Our insights and perspective on industry topics and trends.

REGULATORY, JUDICIAL, LEGISLATIVE STRUGGLES AROUND FEDERAL JOINT EMPLOYMENT RULES CONTINUE

03/18/2026

The regulatory tug-of-war between presidential administrations over federal joint employment rules at the National Labor Relations Board (“NLRB”) has come to an end for the moment. However, there is both pending litigation before the D.C. Circuit Court of Appeals and a pair of proposed bills before Congress that could upend the situation.

At issue is a 2020 NLRB rule instituting new rules for defining joint employment, which notably required that only control actually exercised by a business could be used to determine if it was a joint employer, excluding consideration of any right to control which may exist but is reserved or otherwise not exercised.[1] This rule was purportedly reversed in 2023, but now has been reinstated to its 2020 form, after the reversal was subject to litigation.
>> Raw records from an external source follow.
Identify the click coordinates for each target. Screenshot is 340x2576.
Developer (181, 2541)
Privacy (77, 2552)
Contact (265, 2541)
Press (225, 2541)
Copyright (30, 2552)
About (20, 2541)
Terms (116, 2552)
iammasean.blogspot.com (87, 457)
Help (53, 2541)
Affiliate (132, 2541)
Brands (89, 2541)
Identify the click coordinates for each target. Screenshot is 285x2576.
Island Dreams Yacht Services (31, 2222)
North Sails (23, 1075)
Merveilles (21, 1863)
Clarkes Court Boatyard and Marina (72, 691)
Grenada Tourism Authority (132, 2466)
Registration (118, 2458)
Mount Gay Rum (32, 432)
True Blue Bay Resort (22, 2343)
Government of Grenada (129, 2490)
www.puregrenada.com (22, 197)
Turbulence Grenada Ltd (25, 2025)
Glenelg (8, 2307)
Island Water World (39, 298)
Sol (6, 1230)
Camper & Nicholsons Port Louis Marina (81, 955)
However, the 2020 rule itself is also being challenged in court, with the D.C. Circuit Court of Appeals hearing Service Employees International Union v. National Labor Relations Board, Case No. 25-1119. The petitioner is alleging that the 2020 rule’s actual-exercise requirement is inconsistent with the text of the National Labor Relations Act (statutory language will control in any conflict with a regulation) and also that the NLRB’s implementation of the rule was arbitrary and capricious because it ignored comments about the actual-exercise requirement and the exclusion of health and safety matters from consideration in the joint employment determination test.
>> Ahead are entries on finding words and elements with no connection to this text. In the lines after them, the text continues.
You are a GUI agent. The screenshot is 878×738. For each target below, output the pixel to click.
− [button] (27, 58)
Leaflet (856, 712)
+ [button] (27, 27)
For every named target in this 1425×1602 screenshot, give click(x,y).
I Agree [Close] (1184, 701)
Meanwhile, Congress is also considering legislation that could render these regulatory and judicial struggles irrelevant. Bill H.R. 4366, the “Save Local Business Act”, would amend the National Labor Relations Act and Fair Labor Standards Act to have an actual-exercise standard for the purposes of federal union and wage-and-hour laws, and has been passed by the Education and Workforce Committee and referred to the full House of Representatives.[2]  Also, Bill H.R. 5267, the “American Franchise Act”, which would add an actual-exercise requirement to the NLRA specifically applicable to franchisors, has been introduced.[3]
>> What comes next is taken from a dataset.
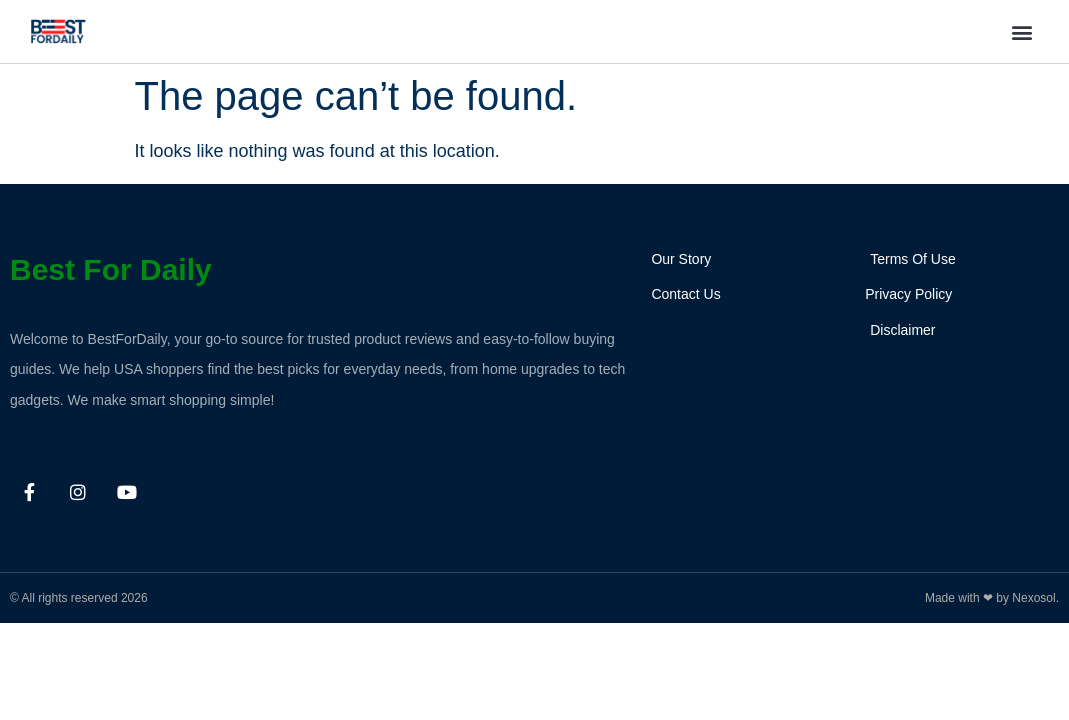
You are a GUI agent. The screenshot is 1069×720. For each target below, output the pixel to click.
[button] (1022, 31)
Regardless of how these debates over actual-exercise standards conclude, SCI would recommend to its clients that they don’t get comfortable with having substantial reserved or otherwise unexercised control over any individuals they do not wish to create an employment relationship with. Many state common law and statutory worker classification tests will still take such reserved control into account, so it should still be avoided if possible.


[1] A reserved right of control indicates an employment relationship in the traditional common law test and many state statutory schemes.